Are you looking to bulk up and gain any weight at all? Let us know which way you want to go and one of us here can get you started.

Gram is right though, hard work and dedication will get you there, all we can do is put you on the right track :D
 
Are you seriously eating only 800-1500 calories?!?!?! That is way too little!! I'm unsure of men's BMR's, but most women need at least 1600 just to function - and I know men's are higher. I think you definitely need to eat more - this will give your metabolism the boost it needs to help get rid of extra fat.
I'm glad to hear, however, that you're eating a healthy diet - that is key in attaining a six-pack. Do your best to stay away from processed foods and white flour. You probably just need to add a lot of protein to your diet. You say you are a vegetarian - do you eat eggs? Fish? Egg whites are perfect for adding protein - start the day off w/ a few scrambled whites. You can buy the cartons of whites and "scramble" them in the microwave - it's actually rather tasty. Canned tuna is good, as well. Natural PB is also good to add for protein. Protein shakes and bars are a good way to add "healthy" calories.
I don't know what your exact work-out plan is like, but the more muscle you have, the more calories you will burn - another way to boost your metabolism. Definitely continue and perhaps add on to your strength-training routine.
 
IMHO, you should consider focusing on the weights in addition to your current lifestyle. I'd suggest looking into a strength training program. Look for sets/reps to be about 5x5 or 3x6. In my experience these set/rep ranges promote strength as well as hypertrophy when the training session is kept intense and rest periods never exceed 2 minutes. I try to keep these programs as close to 1 1/2 minutes rest between sets if at all possible.
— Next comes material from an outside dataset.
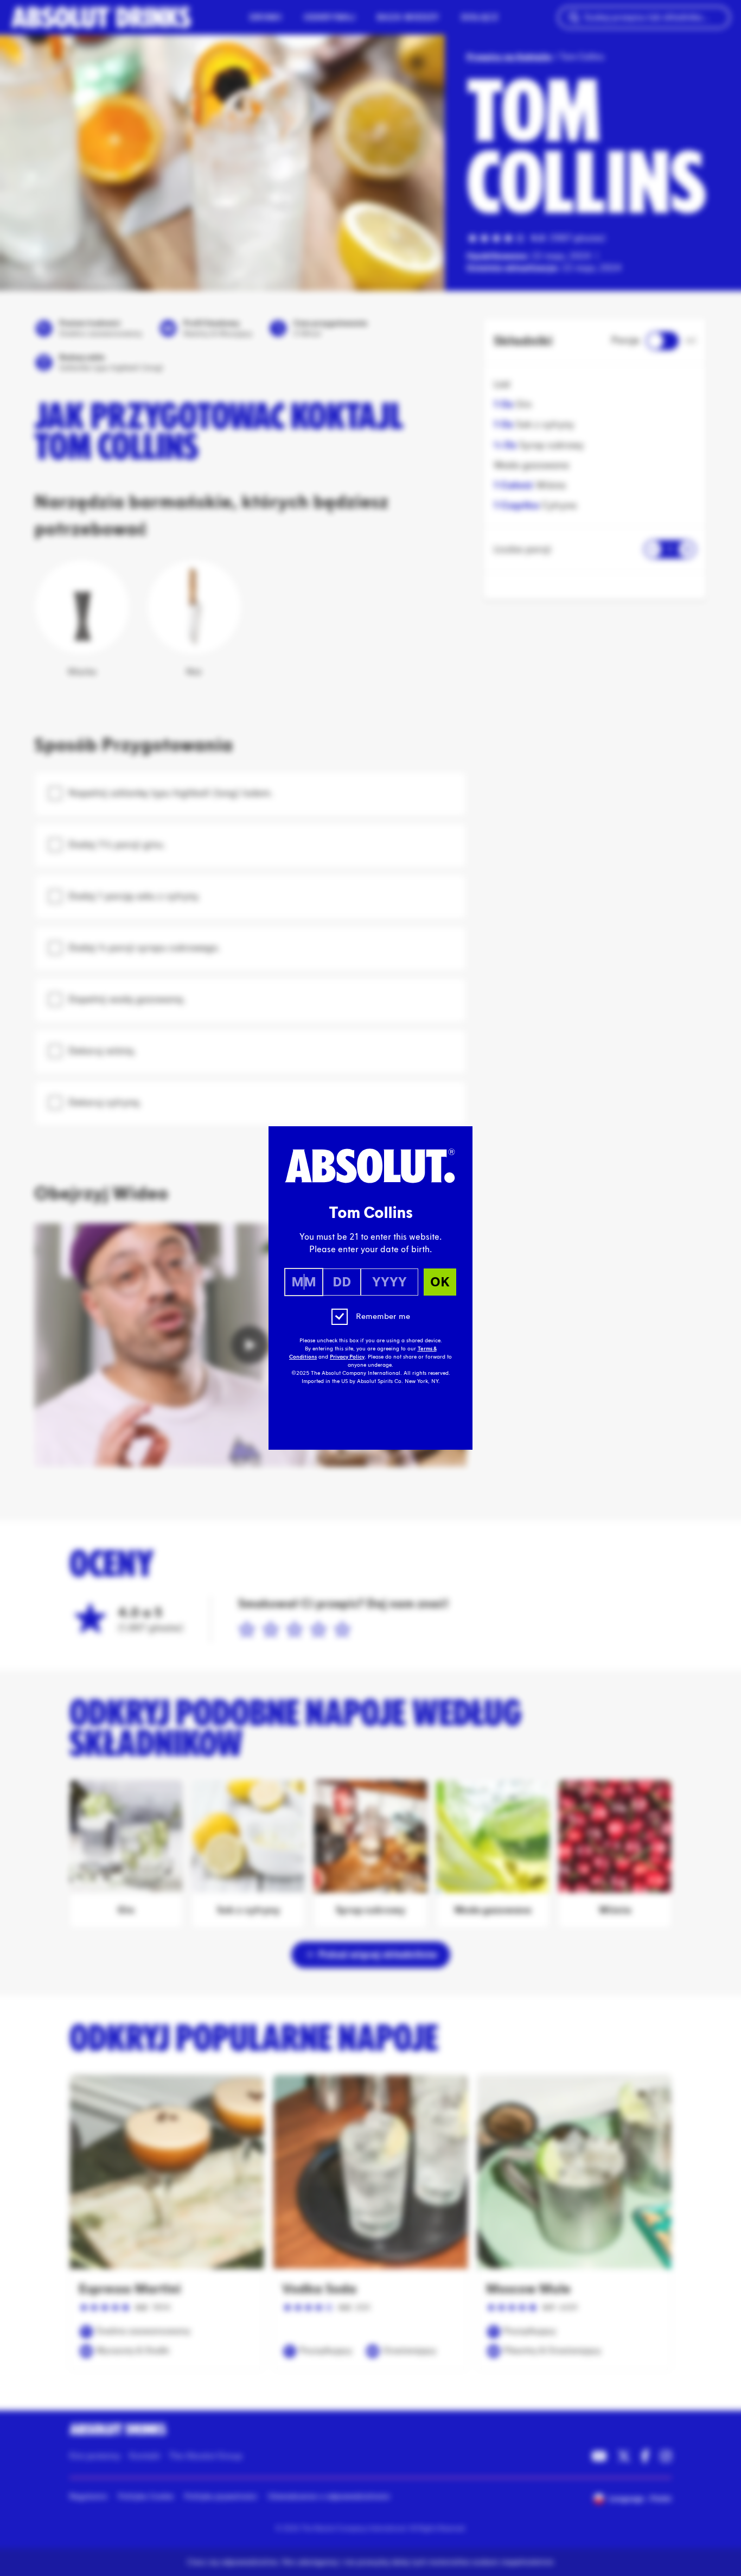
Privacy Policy (347, 1357)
Your diet and cardio seem checked for the most part. I'm sure when you start to hit the weights you're going to need more quality calories. 800 cals does seem very very low. I try to stay in the 1700 range while dieting and up to 2500 when working hard. (5'11", 190lbs) My job keeps me on my @ss for the better part of 10hrs per day so my daily requirements are fairly low.

I could link you to some training programs if you're interested. Take advantage of that campus rec. and use the weights.

Good luck
DM
 
I wouldn't mind gaining some muscle, but as I said my main goal is tightening and toning. About the specifics of my diet, I do not eat fish but I DO eat eggs and dairy products (ie; vegetarian and not vegan) Everyone I've asked pretty much has said to increase my calorie intake, so now I'm stuffing my face to my heart's content (with complex carbs like rice and pasta mostly... I don't eat sweets) and I will try to increase my strength training regiment. I would love some help in creating a training program if possible.

Along with my normal diet I have been taking a protein supplement, in the form of shakes made with a powder I bought. Each serving is 23g of protein. Due to the advice I have been given I am taking 4 servings a day, but the whole huge thing only has 30 servings and they are *not* cheap.

Also, noone mentioned metabolic enhancers or energy supplements. I am seriously considering taking ripped fuel before workout sessions to give me a boost of energy and stamina. This would be something temporary I would imagine, I'd probably take it for a month until I got on track. Any thoughts on this, or any other such products?